Sur la pas sa porte, avec son arrière petite fille, une vieille femme attend que toute la famille soit réveillée (il est deux heures de l’après-midi), pour partir à la pêche. Hier elle a mis à sécher des Arctic Chars (omble chevalier) qui pendent comme de vieilles des chaussettes roses devant la maison, au dessus des peaux de phoque. Non, l’arrière grand-mère n’est pas née ici, mais dans un camp d’Inuits. « En 1959, le Gouvernement nous a dit qu’il fallait nous transférer à Resolute ». Elle y venue avec son mari, aujourd’hui est décédé. Mais elle a parfois encore le mal de sa « communauté » d’origine. Voilà qui vient nous rappeler que les Inuits qui vivent au Nord du Nunavut, ont purement et simplement été déportés, avec promesses d’indépendance et de vie prospère sur une nouvelle terre. Il leur reste la chasse, la pêche… l’assistance publique, la Coop, le monopole d’Aziz et les quads.
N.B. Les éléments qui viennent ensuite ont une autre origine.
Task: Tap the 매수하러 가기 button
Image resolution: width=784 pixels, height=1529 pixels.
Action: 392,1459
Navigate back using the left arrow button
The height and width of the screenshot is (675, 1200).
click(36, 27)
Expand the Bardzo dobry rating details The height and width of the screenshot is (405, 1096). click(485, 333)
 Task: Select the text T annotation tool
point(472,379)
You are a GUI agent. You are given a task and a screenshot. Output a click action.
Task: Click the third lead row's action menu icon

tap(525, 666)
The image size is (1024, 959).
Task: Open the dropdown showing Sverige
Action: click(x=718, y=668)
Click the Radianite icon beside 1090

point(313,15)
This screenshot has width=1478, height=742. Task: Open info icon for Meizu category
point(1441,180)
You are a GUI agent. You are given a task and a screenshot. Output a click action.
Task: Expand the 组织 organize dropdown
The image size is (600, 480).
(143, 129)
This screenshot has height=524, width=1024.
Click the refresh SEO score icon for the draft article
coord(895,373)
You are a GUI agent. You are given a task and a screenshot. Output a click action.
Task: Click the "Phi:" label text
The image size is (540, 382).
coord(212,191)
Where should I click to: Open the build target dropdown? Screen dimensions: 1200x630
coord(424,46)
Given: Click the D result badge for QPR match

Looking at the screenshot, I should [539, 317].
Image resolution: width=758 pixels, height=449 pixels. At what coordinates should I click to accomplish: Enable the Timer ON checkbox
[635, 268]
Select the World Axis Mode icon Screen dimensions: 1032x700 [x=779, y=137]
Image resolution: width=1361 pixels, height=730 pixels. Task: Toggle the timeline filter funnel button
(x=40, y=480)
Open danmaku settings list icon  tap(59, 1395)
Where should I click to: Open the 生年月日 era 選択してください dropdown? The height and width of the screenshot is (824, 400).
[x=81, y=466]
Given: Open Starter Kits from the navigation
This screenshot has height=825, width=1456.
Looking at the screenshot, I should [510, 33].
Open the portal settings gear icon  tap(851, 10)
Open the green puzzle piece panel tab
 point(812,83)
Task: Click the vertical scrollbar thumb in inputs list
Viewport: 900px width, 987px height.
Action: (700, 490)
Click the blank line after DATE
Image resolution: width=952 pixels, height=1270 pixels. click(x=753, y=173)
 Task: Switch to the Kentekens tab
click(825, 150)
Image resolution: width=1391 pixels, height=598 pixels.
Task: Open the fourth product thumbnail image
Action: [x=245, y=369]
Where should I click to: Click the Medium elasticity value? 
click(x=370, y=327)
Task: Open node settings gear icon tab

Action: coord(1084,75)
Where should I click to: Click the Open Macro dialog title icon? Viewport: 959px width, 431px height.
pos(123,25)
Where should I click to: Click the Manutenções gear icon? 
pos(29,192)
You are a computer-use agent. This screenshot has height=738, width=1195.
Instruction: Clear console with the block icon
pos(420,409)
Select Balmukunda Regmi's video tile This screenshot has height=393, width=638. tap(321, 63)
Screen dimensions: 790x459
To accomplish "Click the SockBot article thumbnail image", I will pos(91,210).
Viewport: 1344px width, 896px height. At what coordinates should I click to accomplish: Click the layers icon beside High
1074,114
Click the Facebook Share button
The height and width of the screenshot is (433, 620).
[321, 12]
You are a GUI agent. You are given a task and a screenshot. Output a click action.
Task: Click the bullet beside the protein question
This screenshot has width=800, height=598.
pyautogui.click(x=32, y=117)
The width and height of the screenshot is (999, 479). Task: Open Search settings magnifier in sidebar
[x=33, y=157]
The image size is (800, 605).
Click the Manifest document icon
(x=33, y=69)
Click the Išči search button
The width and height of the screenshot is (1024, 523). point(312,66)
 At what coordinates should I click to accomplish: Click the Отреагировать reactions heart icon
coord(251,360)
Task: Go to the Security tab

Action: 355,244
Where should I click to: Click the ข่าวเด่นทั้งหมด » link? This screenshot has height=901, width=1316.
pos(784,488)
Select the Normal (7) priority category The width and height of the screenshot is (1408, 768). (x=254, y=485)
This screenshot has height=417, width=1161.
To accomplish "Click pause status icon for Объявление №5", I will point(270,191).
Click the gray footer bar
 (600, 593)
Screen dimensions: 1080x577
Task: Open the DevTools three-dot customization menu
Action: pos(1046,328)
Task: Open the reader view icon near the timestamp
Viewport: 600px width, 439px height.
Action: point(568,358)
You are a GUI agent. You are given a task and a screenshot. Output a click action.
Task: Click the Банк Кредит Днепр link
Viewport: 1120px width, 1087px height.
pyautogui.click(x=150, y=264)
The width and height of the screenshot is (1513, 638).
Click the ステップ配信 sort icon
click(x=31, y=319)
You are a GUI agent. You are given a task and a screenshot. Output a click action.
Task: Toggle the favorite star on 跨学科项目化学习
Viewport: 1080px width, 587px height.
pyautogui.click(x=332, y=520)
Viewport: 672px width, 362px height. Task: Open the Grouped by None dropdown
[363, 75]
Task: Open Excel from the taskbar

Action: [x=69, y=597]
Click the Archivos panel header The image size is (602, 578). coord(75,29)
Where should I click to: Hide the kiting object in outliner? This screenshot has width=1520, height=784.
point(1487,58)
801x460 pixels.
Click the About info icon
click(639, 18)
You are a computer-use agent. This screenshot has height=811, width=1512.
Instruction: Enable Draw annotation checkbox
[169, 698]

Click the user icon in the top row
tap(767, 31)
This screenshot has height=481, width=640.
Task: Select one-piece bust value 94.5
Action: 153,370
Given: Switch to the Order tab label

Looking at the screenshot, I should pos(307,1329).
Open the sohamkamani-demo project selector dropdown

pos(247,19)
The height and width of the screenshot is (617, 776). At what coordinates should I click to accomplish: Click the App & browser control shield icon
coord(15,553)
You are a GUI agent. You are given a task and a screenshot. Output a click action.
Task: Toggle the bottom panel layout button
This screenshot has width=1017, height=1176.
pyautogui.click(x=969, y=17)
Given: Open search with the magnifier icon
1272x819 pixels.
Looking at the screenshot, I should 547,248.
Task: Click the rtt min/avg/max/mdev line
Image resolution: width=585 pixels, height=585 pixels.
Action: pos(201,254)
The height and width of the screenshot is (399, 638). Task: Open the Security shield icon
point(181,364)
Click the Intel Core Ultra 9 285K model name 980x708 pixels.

Quand nous avons quitté Resolute, il faisait gris et le village comptait une maison de plus elle n’avait que le plancher quand nous sommes arrivée. C’est qu’on construit et vite, dans ce grand Nord désertique. En vue sans doute d’une présence renforcée de l’armée et de l’Etat canadien qui entend bien réaffirmer sa souveraineté sur Passage du Nord Ouest. Souveraineté contestée par ses voisins (notamment les Etats-Unis) pour qui le réchauffement climatique, dans l’océan Arctique est une promesse de nouveaux business.